*** Excerpted records ***

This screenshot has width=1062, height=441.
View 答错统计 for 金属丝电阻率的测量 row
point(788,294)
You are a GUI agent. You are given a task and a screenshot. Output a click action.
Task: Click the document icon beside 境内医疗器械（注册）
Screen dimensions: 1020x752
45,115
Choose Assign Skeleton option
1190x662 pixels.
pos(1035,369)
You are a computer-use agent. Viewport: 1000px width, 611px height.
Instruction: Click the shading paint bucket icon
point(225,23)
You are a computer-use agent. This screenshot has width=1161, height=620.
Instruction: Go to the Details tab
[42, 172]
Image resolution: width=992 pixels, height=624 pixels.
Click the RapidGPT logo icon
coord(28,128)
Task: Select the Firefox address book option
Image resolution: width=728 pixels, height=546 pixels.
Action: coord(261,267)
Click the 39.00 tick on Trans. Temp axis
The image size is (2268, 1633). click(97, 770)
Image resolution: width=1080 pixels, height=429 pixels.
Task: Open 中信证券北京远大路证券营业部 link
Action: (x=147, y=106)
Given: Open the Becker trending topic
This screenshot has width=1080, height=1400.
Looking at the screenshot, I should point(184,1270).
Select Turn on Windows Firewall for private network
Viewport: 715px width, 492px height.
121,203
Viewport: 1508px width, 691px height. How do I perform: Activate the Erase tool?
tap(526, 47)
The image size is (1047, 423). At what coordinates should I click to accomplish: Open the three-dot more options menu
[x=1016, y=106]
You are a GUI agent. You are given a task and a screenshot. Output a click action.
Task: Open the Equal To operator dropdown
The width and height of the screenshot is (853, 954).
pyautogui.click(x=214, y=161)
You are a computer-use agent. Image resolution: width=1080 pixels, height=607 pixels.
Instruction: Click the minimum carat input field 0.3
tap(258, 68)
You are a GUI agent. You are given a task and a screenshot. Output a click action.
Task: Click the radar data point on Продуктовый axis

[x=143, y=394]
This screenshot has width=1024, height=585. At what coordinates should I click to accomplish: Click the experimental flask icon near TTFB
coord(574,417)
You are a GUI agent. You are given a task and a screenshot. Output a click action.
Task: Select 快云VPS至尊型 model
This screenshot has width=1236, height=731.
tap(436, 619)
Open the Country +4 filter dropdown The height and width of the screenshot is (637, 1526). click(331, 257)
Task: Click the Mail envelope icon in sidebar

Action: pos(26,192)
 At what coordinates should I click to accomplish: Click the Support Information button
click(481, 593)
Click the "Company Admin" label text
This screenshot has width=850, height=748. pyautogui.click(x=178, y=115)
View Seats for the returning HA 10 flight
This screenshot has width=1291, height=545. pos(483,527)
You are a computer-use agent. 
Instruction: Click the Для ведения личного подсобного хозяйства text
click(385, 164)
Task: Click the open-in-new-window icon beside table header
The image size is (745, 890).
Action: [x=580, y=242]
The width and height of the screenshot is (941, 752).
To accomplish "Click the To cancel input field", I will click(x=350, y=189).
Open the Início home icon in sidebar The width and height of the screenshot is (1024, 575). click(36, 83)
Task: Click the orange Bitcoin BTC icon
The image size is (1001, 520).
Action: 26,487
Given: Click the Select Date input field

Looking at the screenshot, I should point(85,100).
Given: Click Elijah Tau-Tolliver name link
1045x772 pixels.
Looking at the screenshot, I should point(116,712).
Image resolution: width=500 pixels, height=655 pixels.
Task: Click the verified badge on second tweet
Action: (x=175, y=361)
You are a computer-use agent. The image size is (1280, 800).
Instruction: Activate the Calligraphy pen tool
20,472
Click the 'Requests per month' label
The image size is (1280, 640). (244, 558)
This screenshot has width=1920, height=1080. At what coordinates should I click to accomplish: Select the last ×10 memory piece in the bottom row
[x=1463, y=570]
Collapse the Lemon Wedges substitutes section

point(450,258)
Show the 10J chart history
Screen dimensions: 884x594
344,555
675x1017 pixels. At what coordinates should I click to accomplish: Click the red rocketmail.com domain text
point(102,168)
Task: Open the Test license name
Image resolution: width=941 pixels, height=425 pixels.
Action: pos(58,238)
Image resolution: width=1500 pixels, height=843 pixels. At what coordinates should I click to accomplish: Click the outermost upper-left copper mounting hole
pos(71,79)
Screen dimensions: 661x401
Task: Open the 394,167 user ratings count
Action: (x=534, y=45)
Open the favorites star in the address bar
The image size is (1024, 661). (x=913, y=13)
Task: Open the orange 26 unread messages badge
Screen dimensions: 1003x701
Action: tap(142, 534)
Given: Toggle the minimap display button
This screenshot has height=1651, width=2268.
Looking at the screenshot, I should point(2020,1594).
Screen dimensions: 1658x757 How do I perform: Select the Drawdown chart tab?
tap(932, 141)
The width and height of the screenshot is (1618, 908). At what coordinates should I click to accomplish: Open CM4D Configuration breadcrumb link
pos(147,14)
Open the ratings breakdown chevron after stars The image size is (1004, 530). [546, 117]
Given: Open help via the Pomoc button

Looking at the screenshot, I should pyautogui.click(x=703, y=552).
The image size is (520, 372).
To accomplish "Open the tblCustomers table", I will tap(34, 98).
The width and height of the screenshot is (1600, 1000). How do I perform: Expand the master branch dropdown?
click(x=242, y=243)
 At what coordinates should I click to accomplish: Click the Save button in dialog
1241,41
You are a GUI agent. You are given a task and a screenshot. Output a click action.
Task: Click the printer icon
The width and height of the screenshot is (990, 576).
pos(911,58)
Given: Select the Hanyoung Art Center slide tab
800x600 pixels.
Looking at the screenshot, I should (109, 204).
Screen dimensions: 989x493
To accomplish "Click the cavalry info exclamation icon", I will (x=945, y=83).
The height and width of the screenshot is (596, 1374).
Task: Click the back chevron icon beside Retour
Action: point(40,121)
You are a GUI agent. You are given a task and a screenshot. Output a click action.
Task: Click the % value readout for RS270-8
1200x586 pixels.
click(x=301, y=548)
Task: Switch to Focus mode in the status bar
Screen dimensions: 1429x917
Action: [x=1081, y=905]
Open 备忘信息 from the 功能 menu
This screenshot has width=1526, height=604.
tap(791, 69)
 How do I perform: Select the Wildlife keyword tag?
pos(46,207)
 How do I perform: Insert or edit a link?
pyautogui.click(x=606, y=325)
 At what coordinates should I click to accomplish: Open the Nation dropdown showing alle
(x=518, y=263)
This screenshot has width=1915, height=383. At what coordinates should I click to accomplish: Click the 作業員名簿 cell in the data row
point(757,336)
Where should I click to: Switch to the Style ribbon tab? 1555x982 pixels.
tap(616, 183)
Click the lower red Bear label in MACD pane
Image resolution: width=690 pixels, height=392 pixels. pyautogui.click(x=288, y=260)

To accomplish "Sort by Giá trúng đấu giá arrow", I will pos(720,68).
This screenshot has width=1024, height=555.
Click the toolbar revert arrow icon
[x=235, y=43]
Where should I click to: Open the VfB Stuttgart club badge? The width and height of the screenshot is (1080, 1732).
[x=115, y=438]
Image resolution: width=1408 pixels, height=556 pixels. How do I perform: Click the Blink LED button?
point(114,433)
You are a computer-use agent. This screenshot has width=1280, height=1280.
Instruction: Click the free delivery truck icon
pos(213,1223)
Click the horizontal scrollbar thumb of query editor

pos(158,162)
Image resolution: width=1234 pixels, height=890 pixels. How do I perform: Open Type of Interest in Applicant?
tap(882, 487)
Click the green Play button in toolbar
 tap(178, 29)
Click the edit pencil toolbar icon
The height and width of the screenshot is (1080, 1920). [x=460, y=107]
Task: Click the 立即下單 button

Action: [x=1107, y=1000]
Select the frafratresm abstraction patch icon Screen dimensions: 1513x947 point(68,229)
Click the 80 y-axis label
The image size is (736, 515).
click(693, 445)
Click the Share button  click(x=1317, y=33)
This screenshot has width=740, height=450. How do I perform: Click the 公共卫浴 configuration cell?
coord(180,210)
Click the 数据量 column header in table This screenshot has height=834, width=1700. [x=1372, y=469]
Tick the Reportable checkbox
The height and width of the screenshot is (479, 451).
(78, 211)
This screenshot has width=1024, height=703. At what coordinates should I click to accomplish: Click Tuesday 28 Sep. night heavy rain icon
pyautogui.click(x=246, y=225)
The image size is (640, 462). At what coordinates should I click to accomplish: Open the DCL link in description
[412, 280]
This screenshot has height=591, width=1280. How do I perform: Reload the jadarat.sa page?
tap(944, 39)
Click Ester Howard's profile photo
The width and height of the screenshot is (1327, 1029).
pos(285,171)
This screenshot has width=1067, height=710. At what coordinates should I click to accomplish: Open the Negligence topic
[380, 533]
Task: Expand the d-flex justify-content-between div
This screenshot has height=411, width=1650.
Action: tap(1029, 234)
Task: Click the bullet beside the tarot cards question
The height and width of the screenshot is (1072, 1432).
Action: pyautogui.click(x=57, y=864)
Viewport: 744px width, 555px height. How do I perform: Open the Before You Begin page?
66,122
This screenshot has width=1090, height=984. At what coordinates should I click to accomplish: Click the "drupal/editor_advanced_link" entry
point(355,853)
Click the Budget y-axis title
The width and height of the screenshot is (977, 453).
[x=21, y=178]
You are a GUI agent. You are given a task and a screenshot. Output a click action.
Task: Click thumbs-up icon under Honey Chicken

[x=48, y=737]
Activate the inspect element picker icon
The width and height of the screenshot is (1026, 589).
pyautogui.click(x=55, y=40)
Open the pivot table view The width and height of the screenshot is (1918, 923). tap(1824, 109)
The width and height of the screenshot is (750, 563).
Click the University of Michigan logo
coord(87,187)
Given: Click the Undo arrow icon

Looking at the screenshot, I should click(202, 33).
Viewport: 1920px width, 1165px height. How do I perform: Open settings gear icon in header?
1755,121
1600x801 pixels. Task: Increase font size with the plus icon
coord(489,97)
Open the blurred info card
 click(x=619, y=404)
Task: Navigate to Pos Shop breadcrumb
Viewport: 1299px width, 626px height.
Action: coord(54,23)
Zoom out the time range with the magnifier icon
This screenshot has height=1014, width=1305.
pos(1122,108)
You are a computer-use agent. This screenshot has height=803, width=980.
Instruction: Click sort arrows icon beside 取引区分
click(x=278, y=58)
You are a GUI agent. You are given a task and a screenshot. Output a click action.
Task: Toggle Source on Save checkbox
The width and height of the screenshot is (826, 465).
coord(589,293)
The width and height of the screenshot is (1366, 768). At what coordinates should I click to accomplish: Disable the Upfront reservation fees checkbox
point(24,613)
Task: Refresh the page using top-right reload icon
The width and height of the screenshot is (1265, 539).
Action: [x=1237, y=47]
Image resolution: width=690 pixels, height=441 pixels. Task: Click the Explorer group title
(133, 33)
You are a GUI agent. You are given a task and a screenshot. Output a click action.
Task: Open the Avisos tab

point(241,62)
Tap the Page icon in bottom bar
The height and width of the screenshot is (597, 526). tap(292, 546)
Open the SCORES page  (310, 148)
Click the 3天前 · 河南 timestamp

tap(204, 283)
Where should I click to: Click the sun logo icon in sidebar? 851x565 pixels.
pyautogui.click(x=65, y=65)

*** End of Excerpted records ***

§ **Task description**
Whenever a line of the entries contains the string "name", copy that line.

§ **Exercise response**
Given: Click Elijah Tau-Tolliver name link
Task: Open the Test license name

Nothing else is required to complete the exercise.